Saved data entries
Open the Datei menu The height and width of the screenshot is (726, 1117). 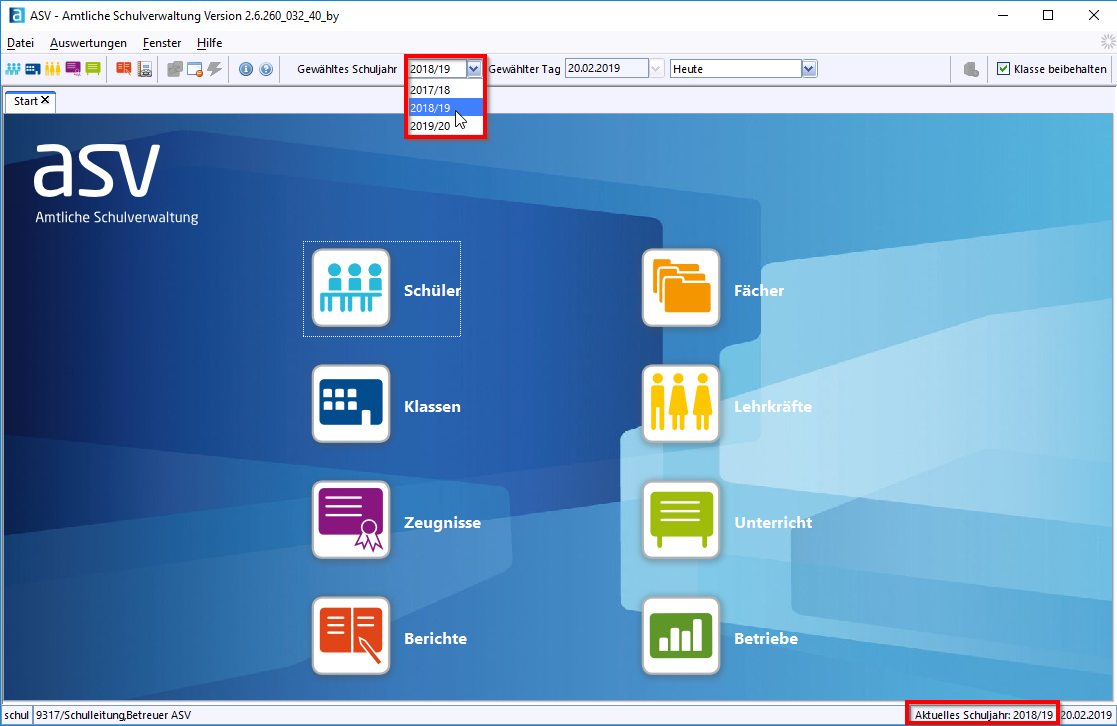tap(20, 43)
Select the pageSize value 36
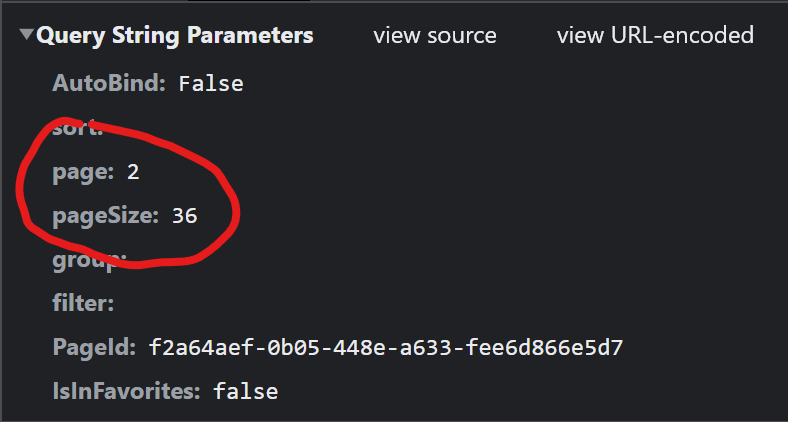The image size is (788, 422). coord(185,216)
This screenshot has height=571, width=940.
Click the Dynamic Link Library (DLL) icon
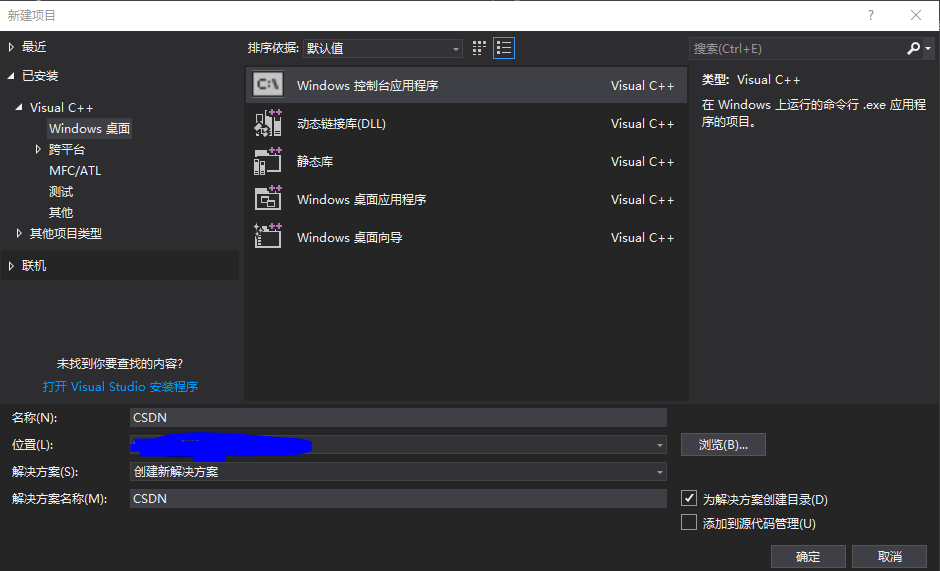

**What you need to do**
Nothing but the lines from the line containing "This screenshot has height=571, width=940." through the last line of the records above should be written out, exactly and without the pictures.

**Response**
This screenshot has height=571, width=940.
Click the Dynamic Link Library (DLL) icon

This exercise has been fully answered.